Walmart (WMT -1.61%) is scheduled to report first-quarter results before the markets open on May 17. With close to $600 billion in annual sales, the world's biggest retailer will aim to keep costs under control as inflation hits economies worldwide.
The massive scale will give it some protection from rising costs. Walmart can use its purchasing power to negotiate concessions from suppliers and fight to keep increases limited. Investors hope to see that merchandising prowess on display when Walmart reports its results.
Walmart is keeping a lid on costs
The coronavirus pandemic, in addition to causing tragic illnesses, is leading to supply-chain disruptions. An infection at a manufacturing plant could send workers home for several weeks and pause or reduce output. Furthermore, outbreaks at logistical facilities are causing delays in the shipment of goods. To make matters worse, fewer people are willing to work at prevailing wages because of a potentially deadly virus in circulation. It's all coming together to raise the price level of products and services.
Businesses have to pay more to secure labor, and they are passing those costs along to consumers, who are paying higher prices for everyday goods. Some companies are affected worse than others. With its massive size and buying power, Walmart is doing reasonably well.
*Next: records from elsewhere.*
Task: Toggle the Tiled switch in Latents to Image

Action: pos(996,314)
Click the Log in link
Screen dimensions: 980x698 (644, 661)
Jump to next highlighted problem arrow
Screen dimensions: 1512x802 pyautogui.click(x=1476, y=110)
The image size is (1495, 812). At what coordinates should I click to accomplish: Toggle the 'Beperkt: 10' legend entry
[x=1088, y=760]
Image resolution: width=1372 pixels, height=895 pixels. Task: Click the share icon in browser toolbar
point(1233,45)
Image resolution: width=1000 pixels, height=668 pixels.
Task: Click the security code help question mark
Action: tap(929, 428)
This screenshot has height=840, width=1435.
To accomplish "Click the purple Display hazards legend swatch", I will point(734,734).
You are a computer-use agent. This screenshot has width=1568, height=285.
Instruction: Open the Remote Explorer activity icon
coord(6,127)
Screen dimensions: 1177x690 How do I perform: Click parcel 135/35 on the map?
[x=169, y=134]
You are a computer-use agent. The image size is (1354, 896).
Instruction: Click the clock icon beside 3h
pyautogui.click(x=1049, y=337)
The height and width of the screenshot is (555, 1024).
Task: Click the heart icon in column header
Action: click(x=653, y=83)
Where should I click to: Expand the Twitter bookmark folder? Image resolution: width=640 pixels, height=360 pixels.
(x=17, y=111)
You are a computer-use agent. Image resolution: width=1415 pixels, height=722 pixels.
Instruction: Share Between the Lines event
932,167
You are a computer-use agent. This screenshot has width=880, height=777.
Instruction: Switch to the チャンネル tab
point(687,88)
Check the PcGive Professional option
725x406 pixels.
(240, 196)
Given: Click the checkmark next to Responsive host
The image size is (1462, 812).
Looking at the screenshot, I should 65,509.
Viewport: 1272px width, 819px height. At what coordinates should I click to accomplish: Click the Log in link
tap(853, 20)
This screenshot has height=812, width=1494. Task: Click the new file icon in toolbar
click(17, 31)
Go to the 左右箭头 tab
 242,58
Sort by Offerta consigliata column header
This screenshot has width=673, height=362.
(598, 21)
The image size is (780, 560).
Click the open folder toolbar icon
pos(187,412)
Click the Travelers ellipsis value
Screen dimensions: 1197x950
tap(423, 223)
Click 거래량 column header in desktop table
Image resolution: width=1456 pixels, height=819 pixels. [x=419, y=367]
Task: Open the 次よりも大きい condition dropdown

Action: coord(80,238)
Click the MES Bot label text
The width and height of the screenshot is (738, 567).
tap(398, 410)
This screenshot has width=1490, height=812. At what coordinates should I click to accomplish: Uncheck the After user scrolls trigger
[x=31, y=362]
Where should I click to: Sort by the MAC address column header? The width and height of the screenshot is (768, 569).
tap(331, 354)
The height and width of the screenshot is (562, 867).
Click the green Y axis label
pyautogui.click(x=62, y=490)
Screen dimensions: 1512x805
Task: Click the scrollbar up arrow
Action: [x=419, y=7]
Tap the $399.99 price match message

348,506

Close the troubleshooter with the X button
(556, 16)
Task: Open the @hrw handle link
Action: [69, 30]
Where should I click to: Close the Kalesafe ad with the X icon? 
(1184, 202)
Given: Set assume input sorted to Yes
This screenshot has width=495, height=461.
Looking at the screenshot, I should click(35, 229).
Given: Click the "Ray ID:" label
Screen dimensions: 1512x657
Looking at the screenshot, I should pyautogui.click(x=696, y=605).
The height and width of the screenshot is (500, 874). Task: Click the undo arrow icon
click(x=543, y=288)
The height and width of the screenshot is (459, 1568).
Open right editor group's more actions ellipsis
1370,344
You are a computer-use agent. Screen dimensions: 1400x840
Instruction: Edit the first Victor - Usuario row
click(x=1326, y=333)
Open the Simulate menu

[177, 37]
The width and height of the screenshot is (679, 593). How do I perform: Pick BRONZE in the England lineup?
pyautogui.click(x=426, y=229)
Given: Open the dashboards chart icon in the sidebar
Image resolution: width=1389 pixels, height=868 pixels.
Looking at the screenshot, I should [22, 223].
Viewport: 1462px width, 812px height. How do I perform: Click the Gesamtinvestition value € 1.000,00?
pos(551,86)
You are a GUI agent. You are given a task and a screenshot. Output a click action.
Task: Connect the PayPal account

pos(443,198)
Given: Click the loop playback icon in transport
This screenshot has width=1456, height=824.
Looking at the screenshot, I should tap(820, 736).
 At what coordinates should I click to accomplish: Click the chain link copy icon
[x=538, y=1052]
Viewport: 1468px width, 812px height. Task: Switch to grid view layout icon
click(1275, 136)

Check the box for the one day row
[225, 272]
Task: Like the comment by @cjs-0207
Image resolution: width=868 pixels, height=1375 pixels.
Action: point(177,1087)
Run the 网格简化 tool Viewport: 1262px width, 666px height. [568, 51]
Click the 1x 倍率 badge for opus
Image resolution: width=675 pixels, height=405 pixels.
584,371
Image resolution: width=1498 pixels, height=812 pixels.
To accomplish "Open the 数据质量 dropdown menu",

In its most recent quarter, which ended Jan. 31, it said that supply-chain costs were $400 million higher than expected in the U.S. But to put that figure into context, Walmart's overall expenses in the quarter were $147 billion.
Walmart's total operating costs grew by less than half a percent, year over year, even as total revenue increased by 0.5%. With inflation soaring worldwide, Walmart's ability to keep costs grounded demonstrates its remarkable skill as a merchandiser. Shareholders are hoping Walmart can keep this up for fiscal 2023.
Management forecasts revenue to grow by roughly 3% on the year and earnings per share to grow by mid-single digits.
What this could mean for Walmart investors
Analysts on Wall Street expect Walmart to report revenue of $138.81 billion and earnings per share (EPS) of $1.48. If the company meets those projections, it will represent an increase of less than 1% and a decrease of 12.43%, respectively, from the same period the year before. Note, however, that Walmart divested a meaningful piece of its international business in the last year, so these figures are not an apples-to-apples comparison.
More importantly, investors will want to listen to management's commentary on the evolving macroeconomic factors and how they are affecting Walmart's business. Rising inflation, the Russian invasion of Ukraine, and economic reopening are all potential headwinds for Walmart in fiscal 2023. Historically, the stock is already on the expensive side, so lowering targets for fiscal 2023 could bring shares down after the announcement.